Saved data entries
+++

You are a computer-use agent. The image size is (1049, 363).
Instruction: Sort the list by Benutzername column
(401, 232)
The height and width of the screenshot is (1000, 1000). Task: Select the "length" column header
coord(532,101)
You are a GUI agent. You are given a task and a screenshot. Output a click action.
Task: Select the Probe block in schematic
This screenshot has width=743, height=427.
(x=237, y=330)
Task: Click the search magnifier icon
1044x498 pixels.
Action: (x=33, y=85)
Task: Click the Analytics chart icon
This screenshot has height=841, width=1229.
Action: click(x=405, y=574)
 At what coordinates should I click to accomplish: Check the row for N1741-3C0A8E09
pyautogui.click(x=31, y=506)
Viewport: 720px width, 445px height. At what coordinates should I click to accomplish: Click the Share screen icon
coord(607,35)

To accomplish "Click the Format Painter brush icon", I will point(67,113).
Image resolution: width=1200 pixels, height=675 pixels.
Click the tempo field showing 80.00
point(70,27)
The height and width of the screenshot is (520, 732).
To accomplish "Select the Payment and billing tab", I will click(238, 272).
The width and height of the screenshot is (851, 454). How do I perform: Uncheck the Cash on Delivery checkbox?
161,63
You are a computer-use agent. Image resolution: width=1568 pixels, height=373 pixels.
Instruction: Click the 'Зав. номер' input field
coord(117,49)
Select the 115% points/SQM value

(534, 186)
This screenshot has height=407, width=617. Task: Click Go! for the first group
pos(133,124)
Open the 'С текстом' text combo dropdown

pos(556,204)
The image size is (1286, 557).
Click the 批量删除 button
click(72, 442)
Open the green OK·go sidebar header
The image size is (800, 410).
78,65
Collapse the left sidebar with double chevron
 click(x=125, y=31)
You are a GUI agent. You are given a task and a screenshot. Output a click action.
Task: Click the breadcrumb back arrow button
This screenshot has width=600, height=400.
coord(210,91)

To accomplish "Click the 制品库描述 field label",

+++

» What you should do: Word for word, return all of the records.

» Result of the exercise:
You are a computer-use agent. The image size is (1049, 363).
Instruction: Sort the list by Benutzername column
(401, 232)
The height and width of the screenshot is (1000, 1000). Task: Select the "length" column header
coord(532,101)
You are a GUI agent. You are given a task and a screenshot. Output a click action.
Task: Select the Probe block in schematic
This screenshot has width=743, height=427.
(x=237, y=330)
Task: Click the search magnifier icon
1044x498 pixels.
Action: (x=33, y=85)
Task: Click the Analytics chart icon
This screenshot has height=841, width=1229.
Action: click(x=405, y=574)
 At what coordinates should I click to accomplish: Check the row for N1741-3C0A8E09
pyautogui.click(x=31, y=506)
Viewport: 720px width, 445px height. At what coordinates should I click to accomplish: Click the Share screen icon
coord(607,35)

To accomplish "Click the Format Painter brush icon", I will point(67,113).
Image resolution: width=1200 pixels, height=675 pixels.
Click the tempo field showing 80.00
point(70,27)
The height and width of the screenshot is (520, 732).
To accomplish "Select the Payment and billing tab", I will click(238, 272).
The width and height of the screenshot is (851, 454). How do I perform: Uncheck the Cash on Delivery checkbox?
161,63
You are a computer-use agent. Image resolution: width=1568 pixels, height=373 pixels.
Instruction: Click the 'Зав. номер' input field
coord(117,49)
Select the 115% points/SQM value

(534, 186)
This screenshot has height=407, width=617. Task: Click Go! for the first group
pos(133,124)
Open the 'С текстом' text combo dropdown

pos(556,204)
The image size is (1286, 557).
Click the 批量删除 button
click(72, 442)
Open the green OK·go sidebar header
The image size is (800, 410).
78,65
Collapse the left sidebar with double chevron
 click(x=125, y=31)
You are a GUI agent. You are given a task and a screenshot. Output a click action.
Task: Click the breadcrumb back arrow button
This screenshot has width=600, height=400.
coord(210,91)

To accomplish "Click the 制品库描述 field label",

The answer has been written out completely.